### Problem
All lines from the one with "Given: Open the Services section" to the end of the entries below must be written out exactly. Leave out any other line.

### Data for this exercise
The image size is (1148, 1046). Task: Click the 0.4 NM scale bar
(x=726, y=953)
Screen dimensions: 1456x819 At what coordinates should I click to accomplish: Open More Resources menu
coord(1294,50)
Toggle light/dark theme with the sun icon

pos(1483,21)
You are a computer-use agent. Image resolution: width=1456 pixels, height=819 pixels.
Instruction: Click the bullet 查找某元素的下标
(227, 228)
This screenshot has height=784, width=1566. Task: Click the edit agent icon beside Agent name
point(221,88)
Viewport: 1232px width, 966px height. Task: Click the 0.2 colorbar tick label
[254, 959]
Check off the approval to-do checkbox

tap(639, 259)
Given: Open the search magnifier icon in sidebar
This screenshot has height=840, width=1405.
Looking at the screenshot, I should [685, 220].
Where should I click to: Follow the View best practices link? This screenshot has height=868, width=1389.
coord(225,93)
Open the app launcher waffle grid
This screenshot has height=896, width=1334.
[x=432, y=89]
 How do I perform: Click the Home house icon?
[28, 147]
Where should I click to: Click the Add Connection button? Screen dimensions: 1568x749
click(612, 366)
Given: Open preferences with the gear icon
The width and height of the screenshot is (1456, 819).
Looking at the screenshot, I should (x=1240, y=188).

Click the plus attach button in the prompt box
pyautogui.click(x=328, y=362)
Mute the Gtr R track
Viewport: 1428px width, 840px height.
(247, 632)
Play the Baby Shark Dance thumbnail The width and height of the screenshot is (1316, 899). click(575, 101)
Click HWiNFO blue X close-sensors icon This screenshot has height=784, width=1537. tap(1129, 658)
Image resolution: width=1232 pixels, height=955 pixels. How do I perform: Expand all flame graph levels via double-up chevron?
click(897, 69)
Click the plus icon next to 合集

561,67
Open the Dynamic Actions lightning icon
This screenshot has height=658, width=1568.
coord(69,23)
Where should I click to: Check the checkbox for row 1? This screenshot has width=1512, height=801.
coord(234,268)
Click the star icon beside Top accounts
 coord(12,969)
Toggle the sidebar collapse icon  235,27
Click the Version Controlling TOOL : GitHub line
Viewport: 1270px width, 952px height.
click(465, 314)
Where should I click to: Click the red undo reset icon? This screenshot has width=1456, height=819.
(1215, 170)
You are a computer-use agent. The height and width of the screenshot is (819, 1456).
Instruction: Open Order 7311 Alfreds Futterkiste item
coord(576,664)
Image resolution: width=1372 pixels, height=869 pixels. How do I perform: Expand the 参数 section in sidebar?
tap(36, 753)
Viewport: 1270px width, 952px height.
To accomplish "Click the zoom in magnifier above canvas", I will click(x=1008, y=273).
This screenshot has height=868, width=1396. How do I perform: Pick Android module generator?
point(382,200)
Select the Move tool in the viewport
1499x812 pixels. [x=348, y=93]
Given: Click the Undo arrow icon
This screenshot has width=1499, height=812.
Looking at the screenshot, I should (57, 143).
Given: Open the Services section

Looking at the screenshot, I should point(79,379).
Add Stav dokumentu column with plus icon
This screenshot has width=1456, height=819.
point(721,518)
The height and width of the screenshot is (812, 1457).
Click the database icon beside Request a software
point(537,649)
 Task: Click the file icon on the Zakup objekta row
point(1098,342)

### Answer space
Given: Open the Services section

Looking at the screenshot, I should point(79,379).
Add Stav dokumentu column with plus icon
This screenshot has width=1456, height=819.
point(721,518)
The height and width of the screenshot is (812, 1457).
Click the database icon beside Request a software
point(537,649)
 Task: Click the file icon on the Zakup objekta row
point(1098,342)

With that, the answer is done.